Al parecer, esa suave confesión, fuera sincera o no, la dejó desconcertada un instante, ya que arrugó la frente y se quedó callada. Después, bajó la vista y observó a las pocas personas, del servicio en su mayoría, que nos rodeaban.
-No he venido aquí a bailar -repitió, presa de la ira. Yo entrecerré los ojos y esbocé una sonrisa irónica.
-Eso ya lo has dicho, pero la verdad es que lo haces de maravilla. Podría pasarme el resto de la noche bailando con vos, mi querida.
Un tanto confundida, titubeó una vez más y a punto estuvo de errar el paso. Sin embargo, se recuperó enseguida y parpadeó con rapidez para seguir el baile.
Me miró a los ojos y me apretó con fuerza un hombro con su mano enguantada.
-¿Por qué hacéis esto? No quiero ni su título, ni su apellido, ni a vos. Y sobre todo, no quiero que me diga cosas románticas que, como ambos sabemos muy bien, no significan nada. Nunca lo han hecho.
No respondí a eso y me limité a mirarla.
La música se detuvo y ambos dejamos de movernos poco a poco. Emma se apartó de mí como si mi contacto la abrasara.
Alzó la barbilla y aferró el delicado abanico entre los dedos antes de clavar la mirada en mí una vez más.
-Quiero que me devolváis mi libertad, Milord -susurró-. Podéis tramitar la anulación de nuestro matrimonio. La humillación terminará aquí, porque si no le juro por todo lo sagrado que acabaré con usted.
Aunque no me tomé la amenaza en serio, me sentí en cierto modo preocupado por semejante testimonio. Sin embargo, no me sorprendía en lo más mínimo.
No podía confiar en ella ni en ninguna de las palabras que habían pronunciado esos bellos y exuberantes labios, al menos por el momento. Eso estaba claro.
La música comenzó a sonar una vez más y ambos regresamos a la zona de la columna para evitar a los duques que habían regresado de su paseo y giraban a nuestro alrededor. Armond se había quedado allí de pie, aunque en esos momentos reía de buena gana mientras hablaba y coqueteaba con su mujer. Nada había cambiado..., salvo mi opinión sobre la duquesa de Devonshire. Yo la creía dócil e ingenua y sin embargo había descubierto una mujer fogosa y testaruda.
-Muy bien -dije con tono práctico mientras la miraba a los ojos y enlazaba las manos a la espalda-. Puesto que no tengo deseo alguno de que acabes conmigo, cumpliré con mi deber. -hice una pausa antes de añadir con tono de guasa-: Si tú cumples con el tuyo, Emma.
Ella parpadeó, sorprendida.
-¿Mi deber? No tengo que cumplir deber alguno en esta farsa.
Arqueé las cejas en un gesto inocente.
-¿No? En ese caso me encargaré de buscarte uno.
Ella se quedó aturdida, con las mejillas ruborizadas de nuevo. Era obvio que la había enfurecido.
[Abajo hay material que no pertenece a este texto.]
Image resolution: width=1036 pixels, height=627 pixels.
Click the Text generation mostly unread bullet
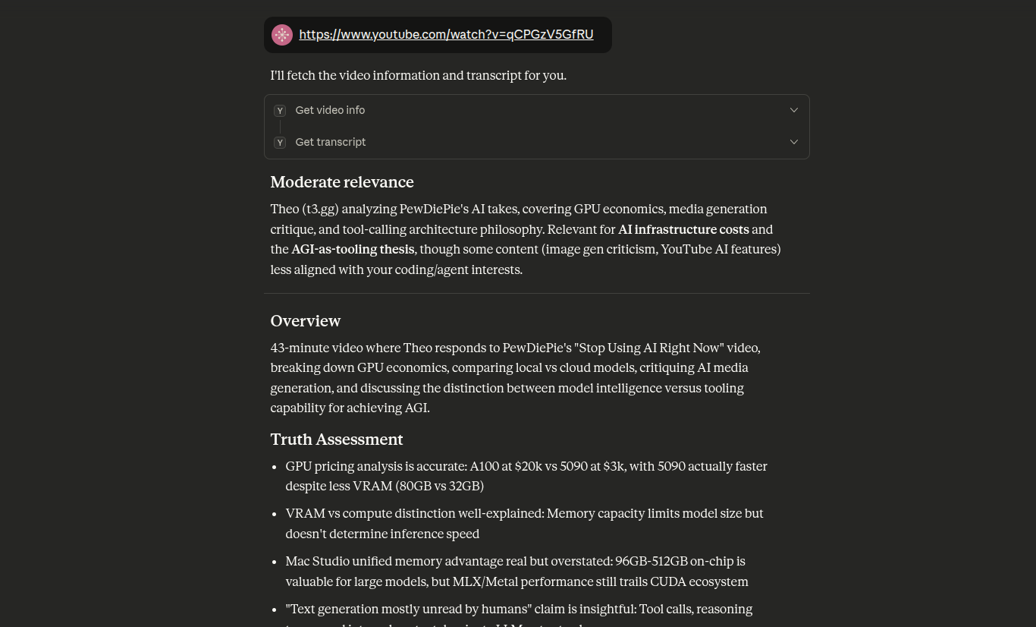coord(519,609)
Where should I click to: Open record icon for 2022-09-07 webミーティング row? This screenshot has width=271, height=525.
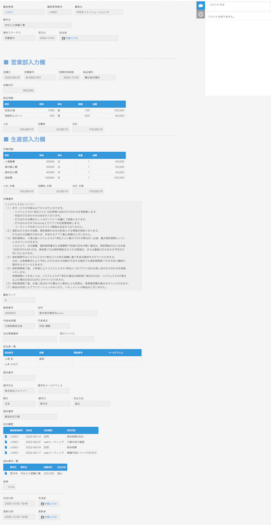(6, 442)
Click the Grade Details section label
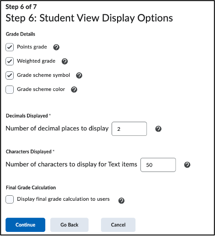215x236 pixels. coord(21,34)
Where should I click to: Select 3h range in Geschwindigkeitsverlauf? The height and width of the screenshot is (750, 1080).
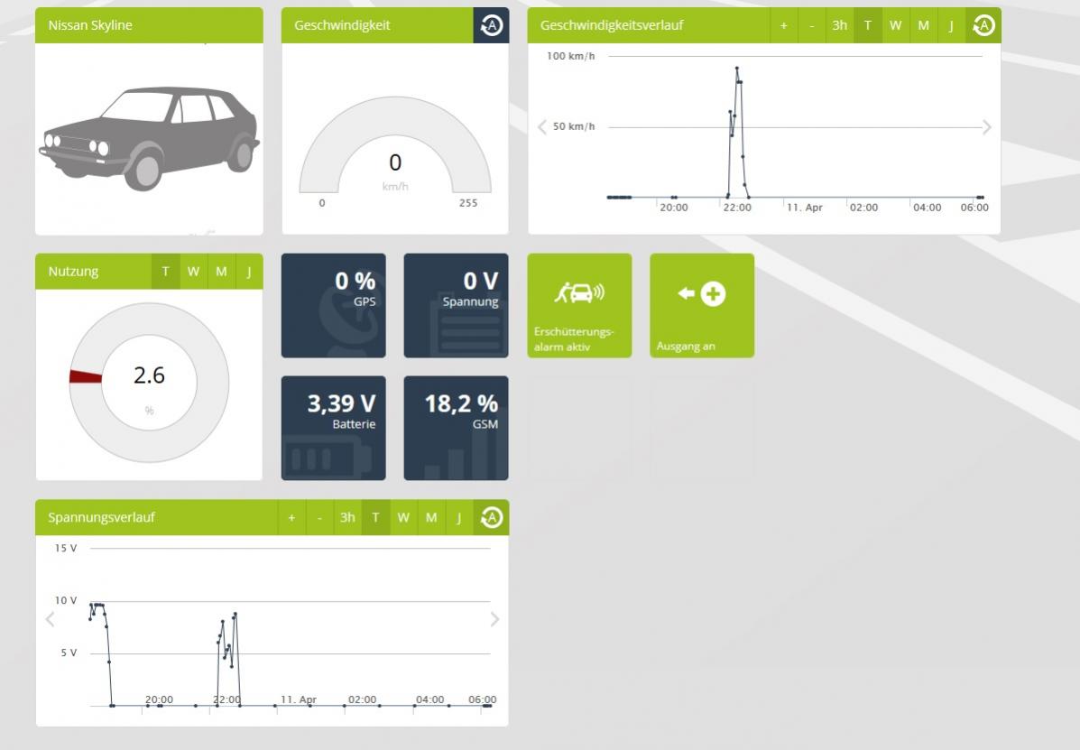pyautogui.click(x=840, y=25)
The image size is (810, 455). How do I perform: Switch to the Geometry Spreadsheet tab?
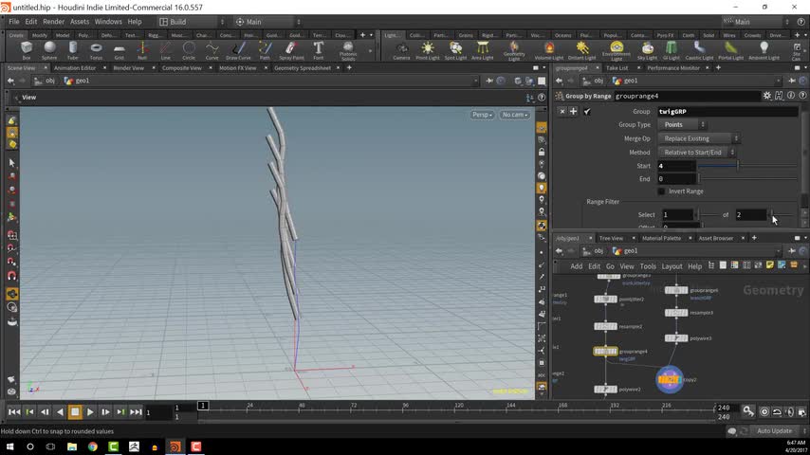tap(303, 68)
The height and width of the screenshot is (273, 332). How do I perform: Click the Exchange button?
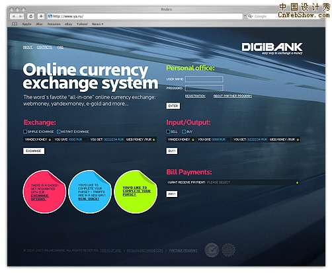34,151
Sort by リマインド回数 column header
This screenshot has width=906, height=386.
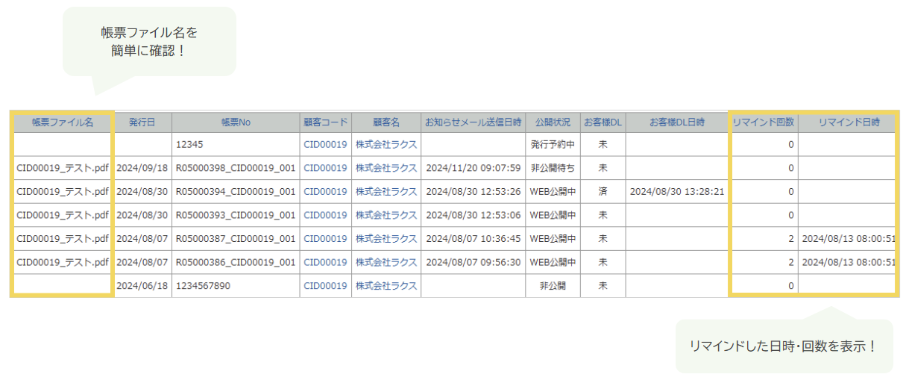coord(764,122)
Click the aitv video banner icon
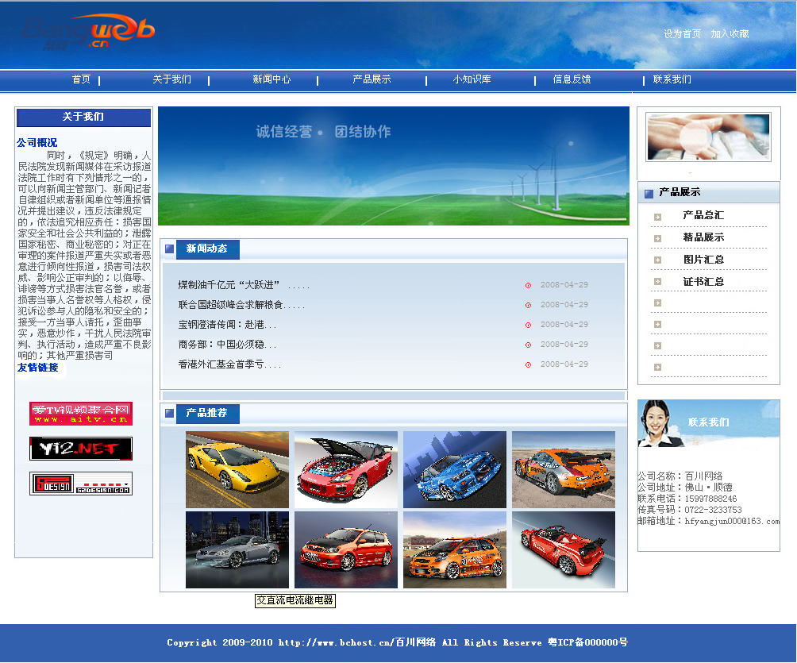 pos(81,414)
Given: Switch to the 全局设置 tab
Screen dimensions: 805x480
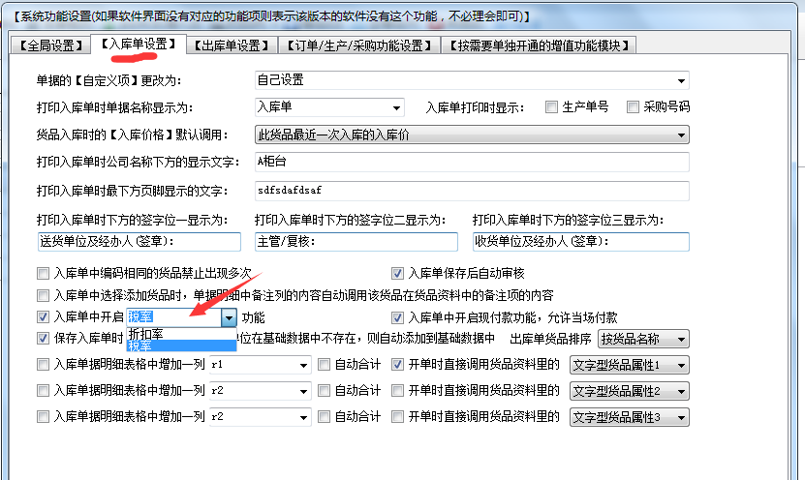Looking at the screenshot, I should click(48, 45).
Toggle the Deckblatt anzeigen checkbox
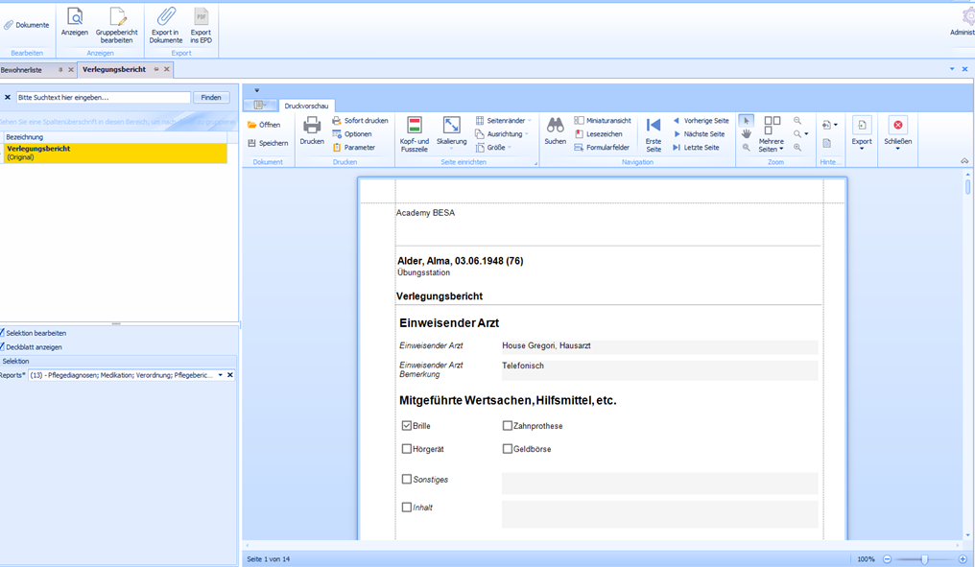 click(x=3, y=347)
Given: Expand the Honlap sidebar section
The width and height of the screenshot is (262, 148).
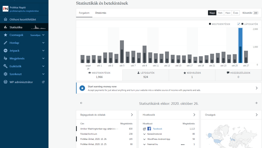Looking at the screenshot, I should 43,43.
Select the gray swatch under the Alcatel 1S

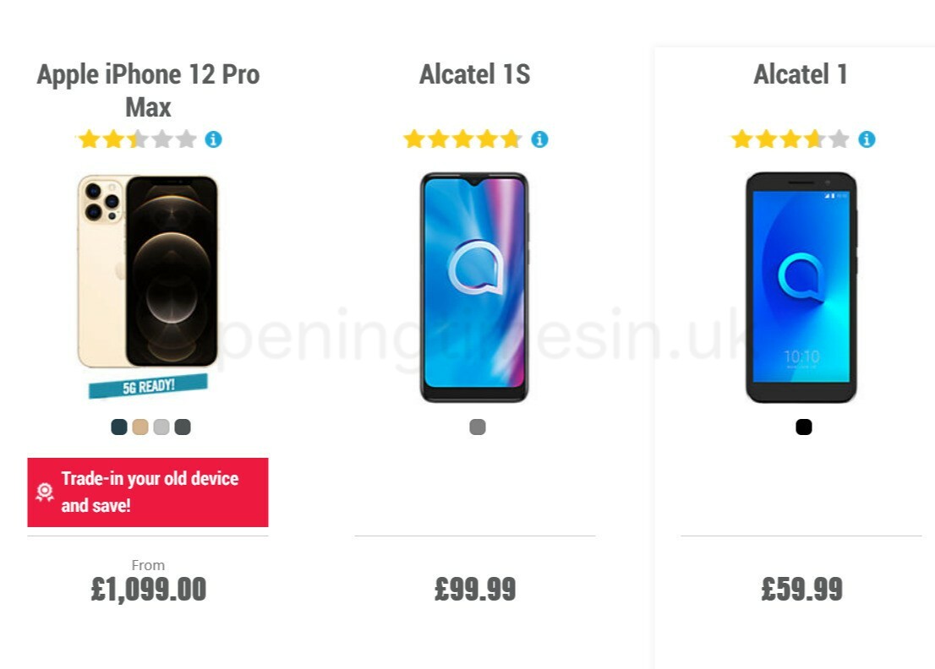pyautogui.click(x=478, y=427)
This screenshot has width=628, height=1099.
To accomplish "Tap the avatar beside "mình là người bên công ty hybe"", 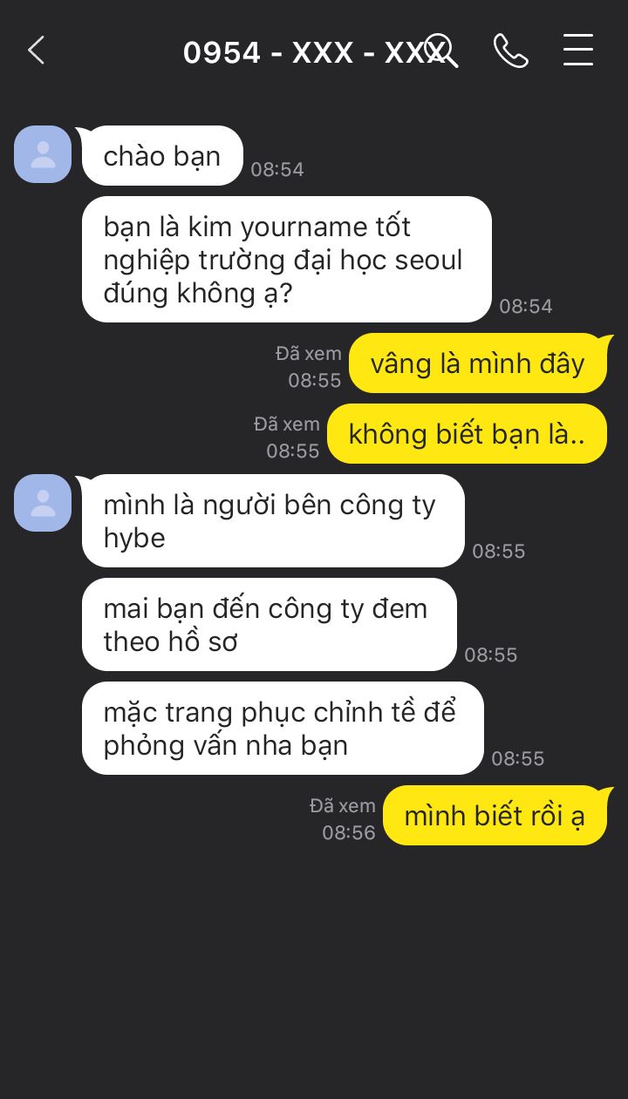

-Mi única preocupación es la Casa que mis padres me heredaron, y vos lo sabéis -susurró ella en un tono de voz apenas audible por encima de la música-. Aparte de eso, no hay nada entre nosotros, vil demonio.
Me sentí casi herido.
Alguien del servicio chocó con ella y la empujó peligrosamente cerca de mí. Pero no se dio cuenta o no le dio importancia, porque su mirada penetrante no vaciló.
-Ponga sus finanzas en orden -continuó muy despacio- y recuerde una cosa...
-¿Qué cosa? -pregunté con suavidad.
Ella me agarró de un brazo con audacia en busca de apoyo.
-Jamás volverá a tener esto.
A continuación, frente a sus señores, se puso de puntillas y posó sus cálidos labios sobre los míos para besarme durante unos segundos antes de recorrer mi labio superior con la lengua y apartarse.
Tragué saliva; sentía el cuerpo tenso y la mente agitada por un repentino tumulto de sensaciones, ninguna de ellas buena.
Había cambiado de estrategia, no me cabía la menor duda de que estaba jugando conmigo y en esos momentos me sonreía con un brillo satisfecho en los ojos.
No me moví, no reaccioné.
-Tenéis una semana, mi querido «esposo», antes de que diga a todo el mundo lo que me hicisteis la noche de nuestra boda justo antes de arder en llamas. Y pongo a Dios de testigo que no me importará el escándalo.
Tras recogerse la falda, me dio la espalda y desapareció del jardín, perdiendo los papeles por completo.
Yo permanecí rígido e ignoré las risas de Armond y la mirada atónita de su esposa mientras me concentraba en un único pensamiento: «Esta mujer es peligrosa».